The Collab has been a big learning experience for all of us in Team AIJO. We have had excellent help and inspiration coming from our fellow Collab participants and coaches, who shared learnings from their own AI x bias projects or told us about interesting cases to look into. We decided to share some of them below. 

We hope you will find these cases as inspiring as we do!

(Click on each headline to learn more about a specific case!)

Developed by the Financial Times, the Janet Bot uses Computer Vision to determine which images can be classified as “man”, “woman” or “undefined”. Images (both main article images and columnists’ headshots) are analysed every 10 minutes, and results are sent out to a Slack channel in Editorial at scheduled times throughout the day.

A newsroom bot also designed by the Financial Times to provide information about the diversity of sources within its stories. 'She said, He said' uses pronouns and first names to determine whether a source is male or a female.

The Schibsted newspaper Bergen Tidende is using computer vision to detect what people the imagery on their website depict. Its application detects the age and gender of faces, and the data is paired with readership data for editorial insights. 

A project developed by the Stanford University. Its main goal is to provide the public with computational tools that enable large-scale, data-driven analysis of the contents of cable TV news. They believe the ability to quantitatively measure who is in the news and what is talked about will increase transparency about editorial decisions, serve as a powerful mechanism to identify forms of bias, and identify trends in an important information source that reaches millions of Americans each day

.... and of course there are many non-AI efforts in the domain of bias and diversity. Here are a few such that have inspired us in our work!

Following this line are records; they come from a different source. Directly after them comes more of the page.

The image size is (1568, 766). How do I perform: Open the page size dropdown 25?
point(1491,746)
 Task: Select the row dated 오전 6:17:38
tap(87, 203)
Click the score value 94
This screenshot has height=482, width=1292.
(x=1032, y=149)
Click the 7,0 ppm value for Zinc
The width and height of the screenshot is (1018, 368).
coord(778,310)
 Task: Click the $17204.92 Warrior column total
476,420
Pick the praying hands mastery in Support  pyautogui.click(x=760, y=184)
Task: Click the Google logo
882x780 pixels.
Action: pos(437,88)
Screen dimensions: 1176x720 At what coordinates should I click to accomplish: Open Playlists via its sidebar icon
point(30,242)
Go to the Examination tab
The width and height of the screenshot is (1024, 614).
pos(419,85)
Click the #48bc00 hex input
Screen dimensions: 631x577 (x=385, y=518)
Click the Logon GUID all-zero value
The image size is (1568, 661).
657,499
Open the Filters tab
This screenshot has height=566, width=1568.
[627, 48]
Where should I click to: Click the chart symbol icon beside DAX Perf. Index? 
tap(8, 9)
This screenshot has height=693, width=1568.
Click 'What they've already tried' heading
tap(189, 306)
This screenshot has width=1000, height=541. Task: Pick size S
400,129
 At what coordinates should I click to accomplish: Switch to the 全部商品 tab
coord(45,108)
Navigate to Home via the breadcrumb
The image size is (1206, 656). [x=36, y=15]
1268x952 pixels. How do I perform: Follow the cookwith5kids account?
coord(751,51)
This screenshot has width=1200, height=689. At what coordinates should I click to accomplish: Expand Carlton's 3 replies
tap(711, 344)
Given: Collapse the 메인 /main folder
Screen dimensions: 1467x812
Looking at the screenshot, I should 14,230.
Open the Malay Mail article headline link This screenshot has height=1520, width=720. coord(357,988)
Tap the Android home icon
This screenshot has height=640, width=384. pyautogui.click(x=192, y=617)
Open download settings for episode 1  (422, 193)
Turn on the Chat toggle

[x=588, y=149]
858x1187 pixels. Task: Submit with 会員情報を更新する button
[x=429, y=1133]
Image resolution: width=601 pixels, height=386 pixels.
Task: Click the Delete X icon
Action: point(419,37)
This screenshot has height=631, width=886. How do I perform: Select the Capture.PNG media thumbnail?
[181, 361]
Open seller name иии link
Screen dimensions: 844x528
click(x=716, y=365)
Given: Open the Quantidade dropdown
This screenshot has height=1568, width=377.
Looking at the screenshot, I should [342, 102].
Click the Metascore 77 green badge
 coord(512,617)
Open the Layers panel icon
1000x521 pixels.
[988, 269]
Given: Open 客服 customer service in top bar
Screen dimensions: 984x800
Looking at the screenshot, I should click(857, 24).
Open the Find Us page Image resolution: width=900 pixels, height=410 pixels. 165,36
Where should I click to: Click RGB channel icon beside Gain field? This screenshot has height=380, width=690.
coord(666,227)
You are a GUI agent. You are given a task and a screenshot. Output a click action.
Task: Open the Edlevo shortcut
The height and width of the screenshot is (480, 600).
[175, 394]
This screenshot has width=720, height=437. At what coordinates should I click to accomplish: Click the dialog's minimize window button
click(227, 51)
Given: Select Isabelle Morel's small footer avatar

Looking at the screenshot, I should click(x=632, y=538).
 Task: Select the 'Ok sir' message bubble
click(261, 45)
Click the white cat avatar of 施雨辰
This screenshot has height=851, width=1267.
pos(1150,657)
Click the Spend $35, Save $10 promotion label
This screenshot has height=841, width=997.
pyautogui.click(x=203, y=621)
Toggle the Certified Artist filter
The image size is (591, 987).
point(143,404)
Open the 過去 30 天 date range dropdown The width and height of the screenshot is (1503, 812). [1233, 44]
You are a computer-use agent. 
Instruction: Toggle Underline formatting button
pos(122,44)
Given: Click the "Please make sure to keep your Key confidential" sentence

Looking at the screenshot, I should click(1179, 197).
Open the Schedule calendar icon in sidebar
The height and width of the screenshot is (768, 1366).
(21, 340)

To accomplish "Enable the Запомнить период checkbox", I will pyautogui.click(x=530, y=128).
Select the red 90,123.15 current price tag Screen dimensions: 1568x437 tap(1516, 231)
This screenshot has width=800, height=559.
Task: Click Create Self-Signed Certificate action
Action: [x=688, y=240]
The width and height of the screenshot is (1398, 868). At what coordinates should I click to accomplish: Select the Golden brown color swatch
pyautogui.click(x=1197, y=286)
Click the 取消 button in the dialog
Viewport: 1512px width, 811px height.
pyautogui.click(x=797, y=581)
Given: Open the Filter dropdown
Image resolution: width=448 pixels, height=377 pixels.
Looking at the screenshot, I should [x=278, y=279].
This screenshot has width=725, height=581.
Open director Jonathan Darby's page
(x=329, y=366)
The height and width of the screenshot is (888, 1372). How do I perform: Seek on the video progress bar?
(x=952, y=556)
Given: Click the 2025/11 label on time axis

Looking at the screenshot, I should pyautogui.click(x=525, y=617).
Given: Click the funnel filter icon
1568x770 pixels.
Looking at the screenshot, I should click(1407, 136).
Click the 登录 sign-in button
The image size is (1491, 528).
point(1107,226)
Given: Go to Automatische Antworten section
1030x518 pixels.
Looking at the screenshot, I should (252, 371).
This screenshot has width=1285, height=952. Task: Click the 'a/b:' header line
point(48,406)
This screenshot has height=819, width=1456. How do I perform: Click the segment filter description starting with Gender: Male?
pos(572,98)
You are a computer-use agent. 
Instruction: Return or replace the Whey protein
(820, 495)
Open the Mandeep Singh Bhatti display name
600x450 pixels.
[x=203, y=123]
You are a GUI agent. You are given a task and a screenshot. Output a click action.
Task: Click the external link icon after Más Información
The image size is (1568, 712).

More than 60 organisations in 20 countries are now taking part in the 50:50 Project, with partners across media, PR, academia, business and the legal sector committed to creating media content that represents men and women equally. Data trends over a two-year period has indicated that, while change takes time, the longer a team spends monitoring their contributors, the more likely they are to improve the proportion of women

It measures the percentage of women and minorities working in US newsrooms based on the statement that " a newsroom would more easily produce a diverse and gender balanced content, if it is representative of the society as a whole." The project is lead by the Department of Media Studies at the University of Virginia. 

The Global Media Monitoring Project is the largest initiative for gender equality in and through the news media. The project, carried out by a grassroots advocacy group, has been documenting changes in relation to gender in news media content since 1995.  The results are based on data gathered by volunteer teams about gender representations in print, broadcast and digital news media. Five GMMPs have been carried out so far, every five years, from 1995 to 2015. The 2020 issue is still being worked out.